Inorridii. La tortura psicologica di Grammy era stata particolarmente efficace. Non ero riuscito a tenere per me alcun dettaglio, inclusa la grandezza approssimativa del pene. Non so che reazione mi fossi aspettato, però provai un gran sollievo quando Yoongi mi guardò con un sorrisetto sulle labbra. «Considerata la tua grande esperienza in dildo e l'efficacia delle dimensioni variabili, lo considero un complimento. Dopotutto, sono certo che ne hai conosciuti di più grossi».
Non ci provavo nemmeno più a mentire sul calore che mi saliva alle guance quando c'era Yoongi. Stavo arrossendo, punto. «Lei è Grammy», esclamai. «Probabilmente dovrebbe prepararsi ad andare a letto, per non ammazzarsi di fatica. Non è vero?»
«La tua aspettativa di vita sarà molto più breve della mia se cerchi di allontanarmi da questo bel bocconcino d'uomo, chiappette a bolla».
«Chiappette a bolla? Mi prendi in giro?»
«Guardale.

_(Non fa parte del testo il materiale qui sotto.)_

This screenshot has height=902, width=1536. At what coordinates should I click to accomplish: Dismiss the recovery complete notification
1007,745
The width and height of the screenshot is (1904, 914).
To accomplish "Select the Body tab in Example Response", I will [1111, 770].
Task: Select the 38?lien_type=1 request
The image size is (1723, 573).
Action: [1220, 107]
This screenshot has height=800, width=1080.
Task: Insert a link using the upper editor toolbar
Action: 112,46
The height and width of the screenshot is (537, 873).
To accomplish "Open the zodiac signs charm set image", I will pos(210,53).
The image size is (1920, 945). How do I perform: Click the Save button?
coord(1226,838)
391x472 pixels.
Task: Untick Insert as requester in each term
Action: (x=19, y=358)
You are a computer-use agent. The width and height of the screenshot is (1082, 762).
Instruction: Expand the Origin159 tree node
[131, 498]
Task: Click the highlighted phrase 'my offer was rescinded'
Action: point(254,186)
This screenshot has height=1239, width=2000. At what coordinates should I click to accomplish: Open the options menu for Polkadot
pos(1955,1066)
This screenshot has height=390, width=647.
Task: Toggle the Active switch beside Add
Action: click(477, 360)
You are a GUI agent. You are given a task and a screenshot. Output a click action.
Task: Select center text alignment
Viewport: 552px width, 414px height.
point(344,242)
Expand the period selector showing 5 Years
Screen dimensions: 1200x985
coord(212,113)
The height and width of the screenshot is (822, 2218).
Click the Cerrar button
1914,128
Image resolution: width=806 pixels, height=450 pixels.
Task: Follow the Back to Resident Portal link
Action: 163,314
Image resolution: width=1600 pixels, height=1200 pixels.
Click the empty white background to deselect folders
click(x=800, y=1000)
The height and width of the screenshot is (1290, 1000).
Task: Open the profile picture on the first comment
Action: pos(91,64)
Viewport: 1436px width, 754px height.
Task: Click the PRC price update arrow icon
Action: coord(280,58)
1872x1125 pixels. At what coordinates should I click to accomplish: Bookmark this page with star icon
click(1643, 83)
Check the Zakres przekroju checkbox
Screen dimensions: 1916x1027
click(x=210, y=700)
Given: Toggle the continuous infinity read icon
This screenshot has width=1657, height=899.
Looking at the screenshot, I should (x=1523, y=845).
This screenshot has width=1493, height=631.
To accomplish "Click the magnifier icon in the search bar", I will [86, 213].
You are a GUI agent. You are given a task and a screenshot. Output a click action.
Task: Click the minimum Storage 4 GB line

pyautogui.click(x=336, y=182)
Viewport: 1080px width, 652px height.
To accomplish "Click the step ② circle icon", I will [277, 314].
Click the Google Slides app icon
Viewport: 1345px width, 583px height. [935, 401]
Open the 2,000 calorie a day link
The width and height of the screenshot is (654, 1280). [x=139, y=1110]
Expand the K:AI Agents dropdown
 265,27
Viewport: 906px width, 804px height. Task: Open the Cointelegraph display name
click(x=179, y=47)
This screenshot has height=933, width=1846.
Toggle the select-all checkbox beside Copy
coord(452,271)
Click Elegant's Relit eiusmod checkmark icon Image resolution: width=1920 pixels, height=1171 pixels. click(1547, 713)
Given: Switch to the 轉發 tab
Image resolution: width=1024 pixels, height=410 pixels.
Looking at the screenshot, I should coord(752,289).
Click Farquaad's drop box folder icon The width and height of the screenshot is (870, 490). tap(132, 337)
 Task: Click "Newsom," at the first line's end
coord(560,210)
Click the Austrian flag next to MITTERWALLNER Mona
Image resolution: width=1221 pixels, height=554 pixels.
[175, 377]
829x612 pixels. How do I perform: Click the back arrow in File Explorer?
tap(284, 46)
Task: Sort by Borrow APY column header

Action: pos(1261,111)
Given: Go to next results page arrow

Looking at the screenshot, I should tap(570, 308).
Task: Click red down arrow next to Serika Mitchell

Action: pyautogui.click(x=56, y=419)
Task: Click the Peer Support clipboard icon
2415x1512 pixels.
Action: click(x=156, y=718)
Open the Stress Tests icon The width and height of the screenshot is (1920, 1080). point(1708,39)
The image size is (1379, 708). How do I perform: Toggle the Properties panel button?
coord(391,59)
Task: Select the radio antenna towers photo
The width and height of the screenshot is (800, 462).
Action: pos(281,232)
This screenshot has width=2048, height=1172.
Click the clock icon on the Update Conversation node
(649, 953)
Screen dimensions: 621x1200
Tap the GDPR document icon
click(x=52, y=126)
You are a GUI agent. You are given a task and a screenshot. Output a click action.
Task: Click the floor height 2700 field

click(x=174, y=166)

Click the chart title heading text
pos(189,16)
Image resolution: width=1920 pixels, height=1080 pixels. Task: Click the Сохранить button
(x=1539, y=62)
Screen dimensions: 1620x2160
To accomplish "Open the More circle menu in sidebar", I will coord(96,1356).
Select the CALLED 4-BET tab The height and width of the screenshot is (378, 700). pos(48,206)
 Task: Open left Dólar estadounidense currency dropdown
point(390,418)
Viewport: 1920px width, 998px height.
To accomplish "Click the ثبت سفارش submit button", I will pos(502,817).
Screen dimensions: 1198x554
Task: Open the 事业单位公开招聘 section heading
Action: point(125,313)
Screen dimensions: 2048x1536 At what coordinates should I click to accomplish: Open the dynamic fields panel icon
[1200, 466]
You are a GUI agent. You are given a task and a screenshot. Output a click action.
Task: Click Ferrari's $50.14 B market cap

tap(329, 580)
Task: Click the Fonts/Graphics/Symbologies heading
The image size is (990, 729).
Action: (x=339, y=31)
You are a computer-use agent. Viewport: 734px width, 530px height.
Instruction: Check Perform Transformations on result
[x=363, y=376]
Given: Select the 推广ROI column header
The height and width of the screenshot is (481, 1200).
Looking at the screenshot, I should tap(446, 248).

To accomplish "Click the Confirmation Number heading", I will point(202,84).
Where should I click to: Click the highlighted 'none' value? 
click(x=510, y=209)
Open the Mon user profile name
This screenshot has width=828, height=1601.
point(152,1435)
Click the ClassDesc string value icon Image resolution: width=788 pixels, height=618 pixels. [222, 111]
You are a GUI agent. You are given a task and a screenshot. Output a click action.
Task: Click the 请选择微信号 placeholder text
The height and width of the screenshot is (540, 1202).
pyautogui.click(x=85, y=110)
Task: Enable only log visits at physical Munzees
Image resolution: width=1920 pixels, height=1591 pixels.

Non ho mai visto due cerchi così perfetti. Devi insegnare alle piccolette ad ammosciarsi un po', come quelle di un vero uomo».
«Grammy», dissi sottovoce. «Non lo conosco ancora abbastanza bene, non puoi fare la stramba di fronte a lui. Lo farai scappare».
Yoongi si chinò in avanti e abbassò anche lui la voce. «Ti sento benissimo e non c'è niente che possa farmi scappare, nemmeno le tue chiappette a bolla».
Gli mollai una sberla sul braccio, ma lui si limitò a sorridere.
«Guarda caso, a me piacciono così come sono. E sono certo che mi piacerebbero anche se la gravità cominciasse a prestar loro attenzione».
Grammy annuì. «Te l'ho detto. Agli uomini piace un po' di cedimento. Vogliono sentire il peso del culo in mano. Dagli una chiappa da un chiletto ed eiaculano in tre secondi».
«Grammy!», sbottai. «Per favore, vattene. Non devi preparare gli spogliarellisti per quando arriva Yoongi?».
Sbuffò. «Me ne vado, ma solo perché sei noioso. Tu no, bel manzo», disse e diede un pizzicotto sulla guancia a Yoongi.
«Mi piace», disse lui.
«Bah. Hai pessimi gusti».
«Di sicuro, perché mi piaci anche tu».
«Già. Visto? Sei palesemente un idiota». Non potei evitare di sorridere. Mi guardava con uno scintillio negli occhi che risvegliava un mucchio di stupide reazioni da ragazzino nel mio corpo.
«Wow. È uno spogliarellista quello?».
Scoppiai a ridere quando vidi Taehyung immobile nell'ascensore aperto, con un'espressione sorpresa in faccia. Era nudo come un verme, con solo una porzione generosa di panna montata sui capezzoli e tra le gambe. Sul capezzolo destro c'era persino una ciliegina in mezzo alla panna; quella a sinistra doveva essere caduta, o era stata mangiata.
Al suo ingresso cadde un silenzio sbalordito. Jungkook nascose il volto tra le mani e abbassò la testa, mortificato; sulle labbra di Taehyung si disegnò lentamente un sorriso. «Wow, Jungkook. Mi hai invitato quassù per una maratona di sesso e ti sei portato dietro tutti questi spettatori? Razza di bricconcello».
«Taehyung». Lui aveva un tono di avvertimento. «È una festa a sorpresa. Per il tuo compleanno».
«Oh, lo so. Grammy mi ha lasciato la ricevuta degli spogliarellisti sulla scrivania. E ha fatto mandare a Jimin una e-mail ad alcuni dipendenti: sapevo che stavate macchinando qualcosa, quindi ho ficcanasato in tutti i messaggi in uscita».
Namjoon si fece avanti con una faccia che chissà come sembrava sorpresa e allo stesso tempo non lo era, o forse alternava le due emozioni. «Sapevi di trovarci tutti quassù e sei venuto così?»
«Sorpresa?».
Jungkook lo risospinse nell'ascensore. Taehyung era talmente più grosso del marito che vedere quel ragazzo spingere a forza una montagna di muscoli aveva del comico. Taehyung ci salutò con la mano e sorrise, prima che le porte si richiudessero.
«È più scemo di quanto pensassi», commentò Grammy. «Però la panna montata gli dona. Devo riconoscerglielo».
«Quello era il tuo capo?», mi chiese Yoongi.
«Sfortunatamente».
«Di solito viene al lavoro un po' più vestito, vero?»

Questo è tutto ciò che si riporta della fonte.